Second, in recent years external trends and events have shaped EU politics more than the EU has been willing or able to shape them. Foreign policy is inherently reactive, the EU has not stood still and all actors meet limits to their power in a polycentric world. However, the overarching pattern has been one where the EU and its member states have been consumers of challenges more than providers of opportunities.
The importance of external factors for domestic politics is not new. After all, the start of the European integration process owed much to the security guarantees of the US during the Cold War. Besides, interdependence has always been a two-way street – from the inside-out and from the outside-in. The problem for Europe is that the external context is the least benign since the early 1990s and the dark side of interdependence is amplifying. Whether through financial interconnections, new media channelling propaganda or radicalisation, or flows of desperate masses escaping conflict and famine, interdependence reaches deep.

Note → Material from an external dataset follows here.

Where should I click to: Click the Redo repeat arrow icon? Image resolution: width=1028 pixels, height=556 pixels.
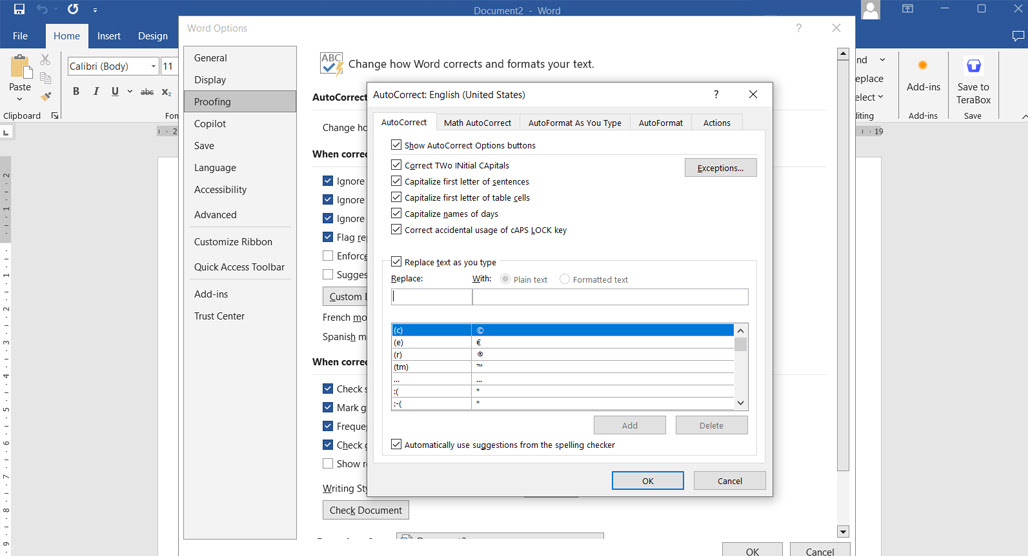pos(73,9)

Separate decisions have not produced a strategic vision to renew the pact among Europeans, which remains essential. They have also not adequately coped with broader regional and global trends that are in turn affecting European politics. The outcome of the Greek referendum this weekend will be a defining moment for Europe. But Europeans cannot afford further fragmentation and introversion. They must take responsibility together to provide security, prosperity and rights beyond their borders, as a condition for preserving them at home. Europeans badly need a shared assessment of their interests and priorities on the international stage. Amidst political turbulence, the European Council has tasked EU High Representative Federica Mogherini to work with member states on an EU global strategy on foreign and security policy. The deeper the crisis at home, the more there is a need for a more effective common foreign policy and joint action abroad.
Giovanni Grevi is director of FRIDE.